Heeled flip-flops give coastal grandmother style a polished lift
M&S’s £55 square-toe ivory flip-flop turns a celebrity-coded summer shoe into a coastal-grandmother staple, built for linen, slip skirts and easy evening polish.

M&S just made the elevated flip-flop feel like a real wardrobe choice, not a celebrity-only flex. Its £55 square-toe ivory version takes the Kaia Gerber and Hailey Bieber look and strips away the runway attitude, leaving something clean, polished and ready for dinner, not just the beach.
The new summer shoe has a heel, and that changes everything
Heeled flip-flops are being treated as one of summer 2026’s most popular shoe trends, and the appeal is obvious the second you see them away from pool tiles. They keep the minimal thong shape, but the heel gives them enough lift to work with dresses, jeans and going-out looks without tipping into full-on occasion wear. Hailey Bieber has been one of the most visible arguments for the style, wearing heeled thong sandals in a widely circulated New York City dinner look and then keeping the silhouette in rotation through 2025 and into spring 2026.
That kind of repeat wear matters. It is the difference between a fleeting styling trick and a shoe that actually earns a place in your summer wardrobe. When Bieber keeps reaching for it, and Kaia Gerber is in the conversation too, the message is clear: this is no longer just a poolside afterthought.

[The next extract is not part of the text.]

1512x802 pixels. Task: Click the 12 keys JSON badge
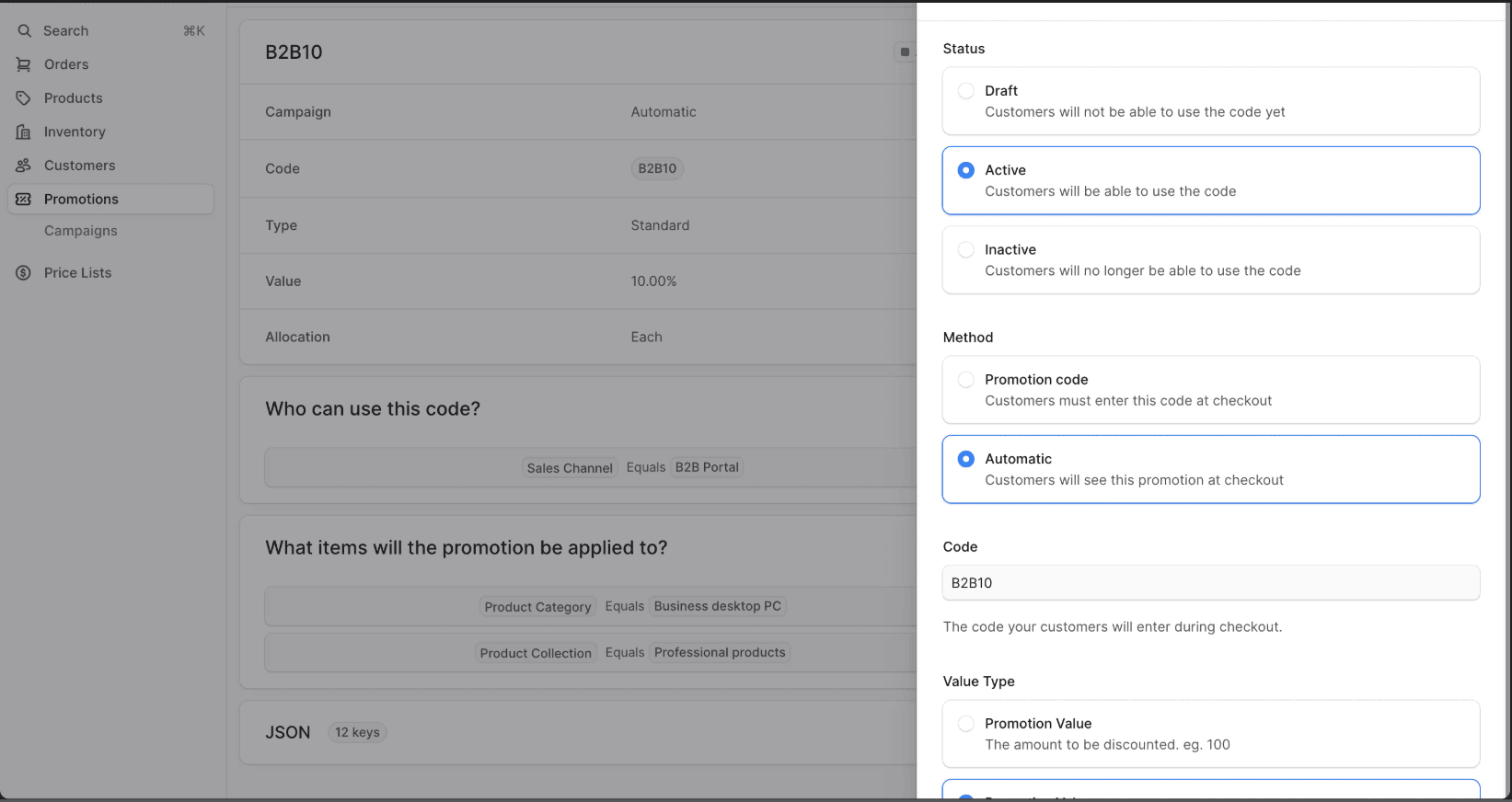pyautogui.click(x=357, y=733)
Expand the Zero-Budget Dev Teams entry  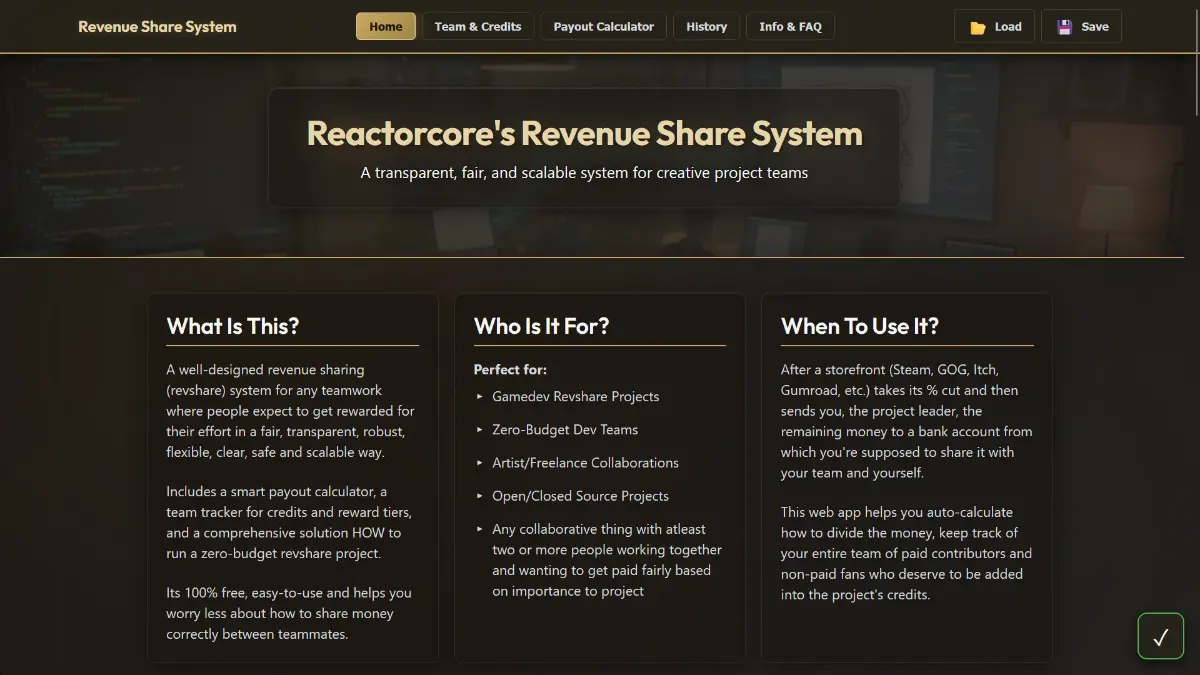click(566, 429)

It is a cleaner, sharper alternative to the flat flip-flop, especially when you want your outfit to read relaxed but intentional.
Why the high street version lands
Marks & Spencer is smart to meet the trend with an ivory square-toe pair at £55. That price point puts the shoe in the realm of an impulse buy, but the square toe and pale neutral shade keep it from looking disposable or beach-only. It feels more like a modern evening sandal that happens to borrow the ease of a thong flip-flop.

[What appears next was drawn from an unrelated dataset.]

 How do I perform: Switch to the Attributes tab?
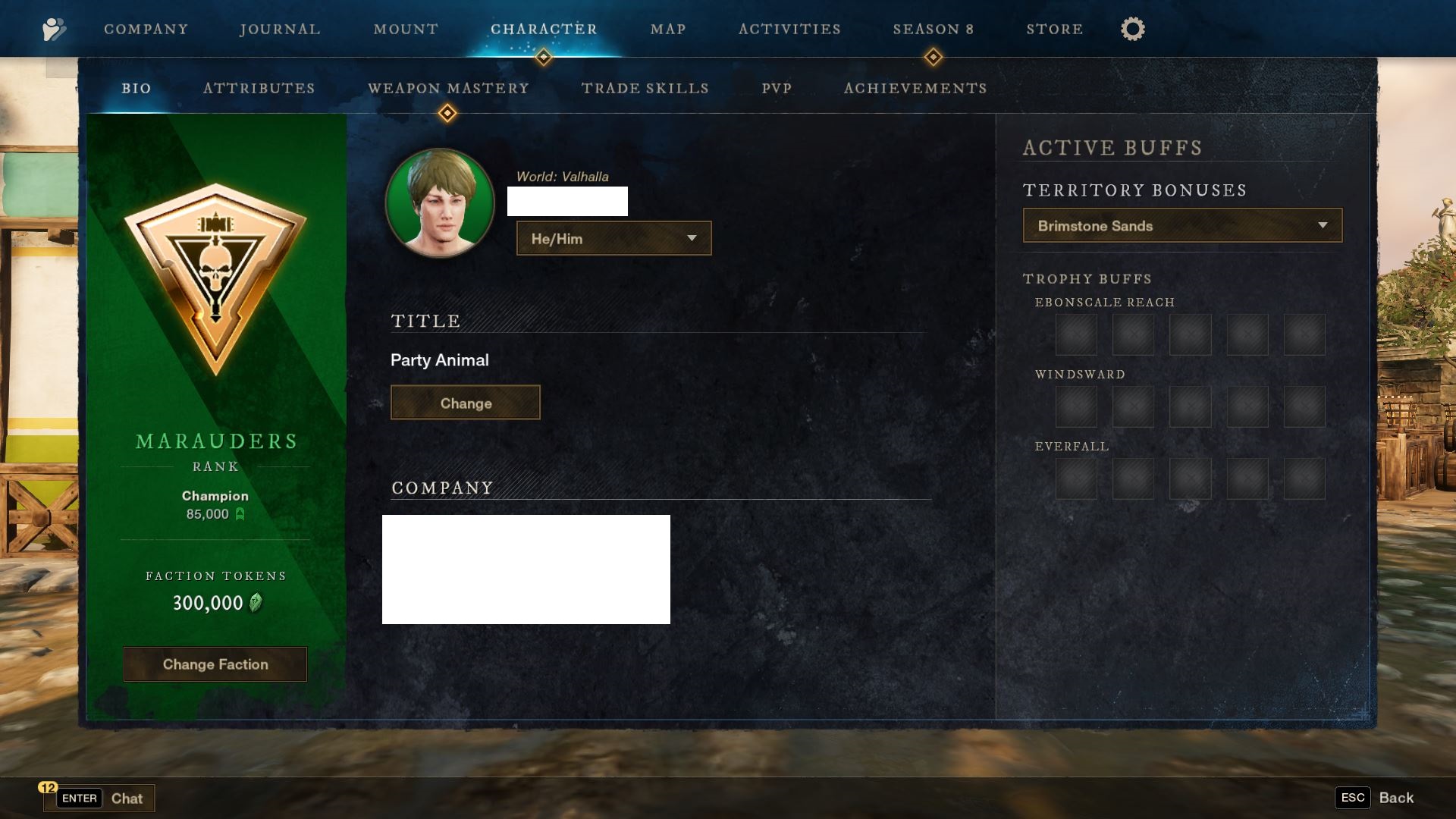click(x=259, y=88)

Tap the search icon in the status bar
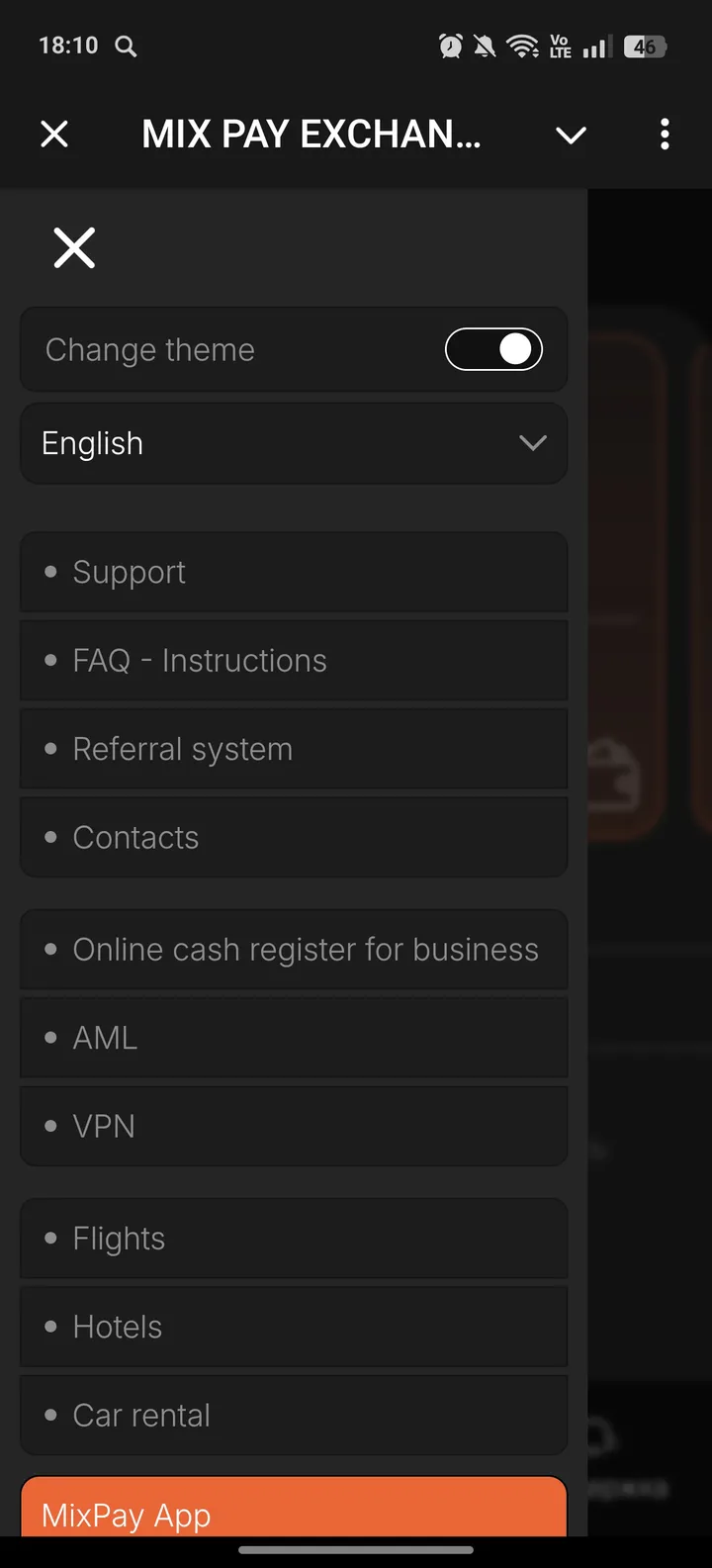(x=126, y=46)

M&S is already framing women’s shoes around the right summer categories, with heels, sandals and flip-flops sitting alongside trainers and special-occasion footwear. Its flip-flops selection also points to the dressed-up direction the style has taken, with glittery, metallic or jewelled straps in the mix. That is the key shift: the category is no longer limited to rubber and practicality. It has become a place for polish.
The designer names behind the trend tell the same story. Toteme, Gianvito Rossi, Saint Laurent and Gucci have all pushed heeled flip-flops into kitten, block and stiletto territory, which is why the shape now feels more fashion than novelty. M&S is not competing on luxury cachet, but it is translating the idea into something that makes sense for real wardrobes.

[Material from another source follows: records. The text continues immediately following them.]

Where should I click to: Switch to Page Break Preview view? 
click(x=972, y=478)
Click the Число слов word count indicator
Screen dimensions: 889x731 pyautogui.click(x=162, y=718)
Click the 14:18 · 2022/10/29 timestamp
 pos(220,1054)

This is the shoe for coastal grandmother, not coastal cliché
Coastal grandmother style only works when it is treated as a mood, not a costume. The Cut nailed it by calling it "Martha Stewart-adjacent" and "Nancy Meyers chic," which is exactly the lane here: relaxed, a little polished, and never trying too hard. It is more a feeling than a rigid fashion rule, and that looseness is why it keeps resurfacing.
The look has always been about soft restraint, not fuss. Think linen trousers, slip skirts, white tailoring, draped silhouettes, stripes and sandy neutrals that look sun-faded in the best possible way. The elevated flip-flop fits because it keeps that easy coastal line but adds just enough lift to make the outfit feel finished for evening.
This is not the shoe for a loud summer statement. It is for the woman who wants her closet to move seamlessly from late lunch to dinner, from a crisp linen trouser to a slip skirt with a lightweight knit, from a relaxed blazer to bare legs and a simple tank. In other words, it is for the person who wants polish without stiffness.
How to wear it without losing the point
The best thing about the heeled flip-flop is that it does not need much styling to work. Its appeal lies in how little it fights the rest of the outfit. A square-toe ivory pair especially has that coastal-grandmother calm: soft, neutral, and slightly architectural without being fussy.
A few combinations make the case immediately:
- Linen trousers and a close-fitting tank, for the cleanest day-to-night switch.
- A slip skirt and a fine-gauge knit, which gives the heel just enough evening energy.
- Relaxed tailoring with a bare ankle, so the shoe reads as intentional rather than beachy.
- Dresses and jeans, because the style is being worn across both dressed-up and casual looks.
That versatility is why the trend has stuck. A flat flip-flop can disappear into an outfit. A heeled one can hold its own, especially when the heel is kitten-low or blocky enough to keep the mood easy.
The real point of the trend
What M&S is selling here is not just a sandal. It is proof that the elevated flip-flop has moved out of celebrity styling and into attainable wardrobes. The shape now has designer backing, repeated Hailey Bieber approval and a clear place inside coastal grandmother dressing, where polish is supposed to look effortless.
That is why the £55 version matters. It turns a chic, slightly expensive-looking summer idea into something that can actually live in your closet, right next to the linen trousers, the slip skirts and the relaxed tailoring it was made for.
This article was produced by Prism’s automated news system from verified source data, official records, and press releases, then run through automated quality and moderation checks before publishing. The system is built and supervised by the people who set the standards it runs under. Read our full AI policy.